Whole-cell recordings were used to study the antagonist pharmacology of two subtypes of non-N-methyl-D-aspartate glutamate receptors: the kainate-preferring subtype expressed by rat dorsal root ganglion (DRG) neurons and the alpha-amino-3-hydroxy-5-methyl-4-isoxazolepropionic acid (AMPA)-preferring subtype expressed by neurons from rat cerebral cortex. A series of quinoxaline derivatives were tested for the ability to distinguish between AMPA and kainate receptors, as determined by differential potency. Of the nine compounds studied, 2,3-dihydroxy-6-nitro-7-sulfamoylbenzo(f)quinoxaline (NBQX) showed the highest selectivity for AMPA-preferring receptors, whereas 5-chloro-7-trifluoromethyl-2,3-quinoxalinedione (ACEA-1011) showed the highest selectivity for the kainate-preferring subtype. NBQX blocked non-N-methyl-D-aspartate currents in cortical cells with a Kb of 0.3 mircroM, but in DRG neurons the Kb for NBQX was 3-fold higher (0.9 microM). ACEA-1011 also blocked the currents in DRG cells with a Kb of approximately 1 microM, but in cortical neurons the kb for this drug was 10-12 microM. Several the Kb for this drug was 10-12 micron.
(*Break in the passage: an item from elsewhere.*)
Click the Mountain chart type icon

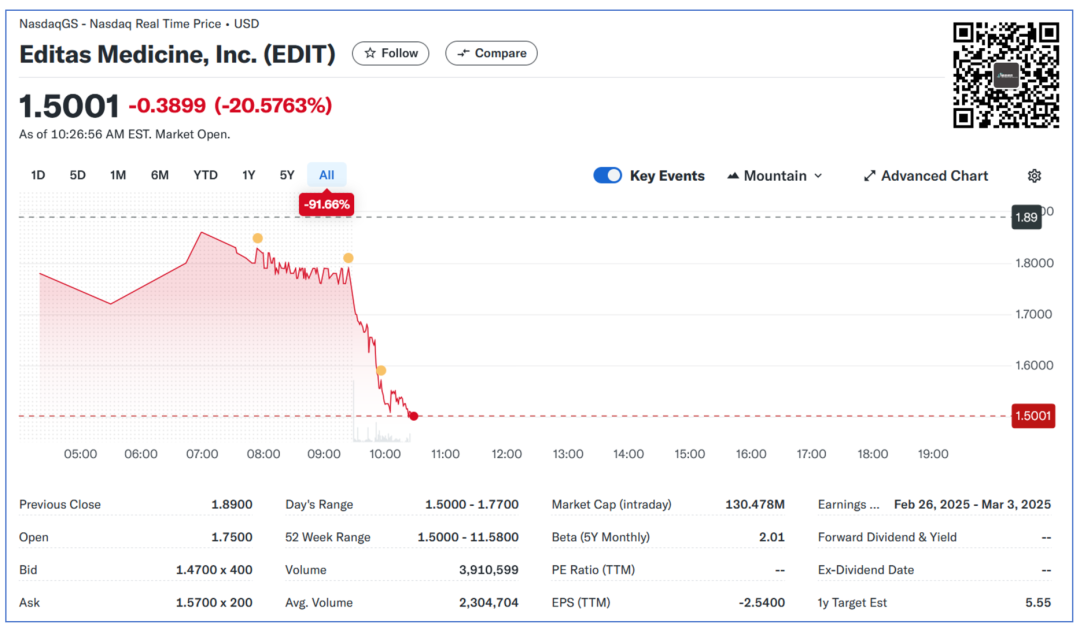pos(733,176)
Several additional compounds were tested for selective potency, including 5-nitro-6,7,8,9-tetrahydrobenzo[G]indole-2,3-dione-3-oxime, gamma-D-glutamylaminomethylsulphonic acid, and derivatives of kynurenic acid and 1-benzazepine. 5-Nitro-6,7,8,9-tetrahydrobenzo- [G]indole-2,3-dione-3-oxime displayed the highest selectivity in this group, blocking kainate receptors with a Kb of 6 microM while inhibiting AMPA receptors with a Kb of >100 microM. The remaining antagonists showed <3-fold selectivity between AMPA and kainate receptor subtypes. Our results suggest that most competitive antagonists block native AMPA and kainate receptors with approximately similar potencies, which is in marked contrast to the substantial differences in potency that have been observed with receptor agonists.